Transcribe everything in the records, dropping and changing nothing.
--- Entries shown ---
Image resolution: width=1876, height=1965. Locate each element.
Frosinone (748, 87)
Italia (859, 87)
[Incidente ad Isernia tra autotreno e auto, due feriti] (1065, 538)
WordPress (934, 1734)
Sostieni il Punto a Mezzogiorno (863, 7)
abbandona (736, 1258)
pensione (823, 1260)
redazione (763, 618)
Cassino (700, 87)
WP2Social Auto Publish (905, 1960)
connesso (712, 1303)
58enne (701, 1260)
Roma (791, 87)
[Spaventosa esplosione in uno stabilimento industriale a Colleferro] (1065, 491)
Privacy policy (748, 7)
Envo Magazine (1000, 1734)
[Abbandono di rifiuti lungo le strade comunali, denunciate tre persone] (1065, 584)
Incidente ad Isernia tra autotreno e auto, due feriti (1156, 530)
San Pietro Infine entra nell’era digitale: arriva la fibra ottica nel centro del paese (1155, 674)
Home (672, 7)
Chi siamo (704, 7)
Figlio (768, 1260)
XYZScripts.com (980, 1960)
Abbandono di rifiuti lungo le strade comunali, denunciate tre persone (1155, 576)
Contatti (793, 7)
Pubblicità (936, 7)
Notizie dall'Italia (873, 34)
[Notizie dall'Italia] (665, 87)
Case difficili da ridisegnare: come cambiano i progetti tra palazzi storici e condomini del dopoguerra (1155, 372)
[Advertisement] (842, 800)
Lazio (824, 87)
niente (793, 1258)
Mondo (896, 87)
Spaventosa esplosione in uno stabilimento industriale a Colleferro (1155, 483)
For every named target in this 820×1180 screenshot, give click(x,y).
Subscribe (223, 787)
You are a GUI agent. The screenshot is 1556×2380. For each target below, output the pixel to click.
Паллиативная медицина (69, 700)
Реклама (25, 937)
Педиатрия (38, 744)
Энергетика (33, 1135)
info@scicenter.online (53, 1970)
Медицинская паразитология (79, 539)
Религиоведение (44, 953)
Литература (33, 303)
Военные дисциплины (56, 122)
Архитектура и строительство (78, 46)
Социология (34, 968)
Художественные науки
---
▶ Expected answer:
Image resolution: width=1876, height=1965. Locate each element.
Frosinone (748, 87)
Italia (859, 87)
[Incidente ad Isernia tra autotreno e auto, due feriti] (1065, 538)
WordPress (934, 1734)
Sostieni il Punto a Mezzogiorno (863, 7)
abbandona (736, 1258)
pensione (823, 1260)
redazione (763, 618)
Cassino (700, 87)
WP2Social Auto Publish (905, 1960)
connesso (712, 1303)
58enne (701, 1260)
Roma (791, 87)
[Spaventosa esplosione in uno stabilimento industriale a Colleferro] (1065, 491)
Privacy policy (748, 7)
Envo Magazine (1000, 1734)
[Abbandono di rifiuti lungo le strade comunali, denunciate tre persone] (1065, 584)
Incidente ad Isernia tra autotreno e auto, due feriti (1156, 530)
San Pietro Infine entra nell’era digitale: arriva la fibra ottica nel centro del paese (1155, 674)
Home (672, 7)
Chi siamo (704, 7)
Figlio (768, 1260)
XYZScripts.com (980, 1960)
Abbandono di rifiuti lungo le strade comunali, denunciate tre persone (1155, 576)
Contatti (793, 7)
Pubblicità (936, 7)
Notizie dall'Italia (873, 34)
[Notizie dall'Italia] (665, 87)
Case difficili da ridisegnare: come cambiano i progetti tra palazzi storici e condomini del dopoguerra (1155, 372)
[Advertisement] (842, 800)
Lazio (824, 87)
niente (793, 1258)
Mondo (896, 87)
Spaventosa esplosione in uno stabilimento industriale a Colleferro (1155, 483)
For every named target in this 820×1180 screenshot, give click(x,y).
Subscribe (223, 787)
You are a GUI agent. The screenshot is 1556×2380. For each target below, output the pixel to click.
Паллиативная медицина (69, 700)
Реклама (25, 937)
Педиатрия (38, 744)
Энергетика (33, 1135)
info@scicenter.online (53, 1970)
Медицинская паразитология (79, 539)
Религиоведение (44, 953)
Литература (33, 303)
Военные дисциплины (56, 122)
Архитектура и строительство (78, 46)
Социология (34, 968)
Художественные науки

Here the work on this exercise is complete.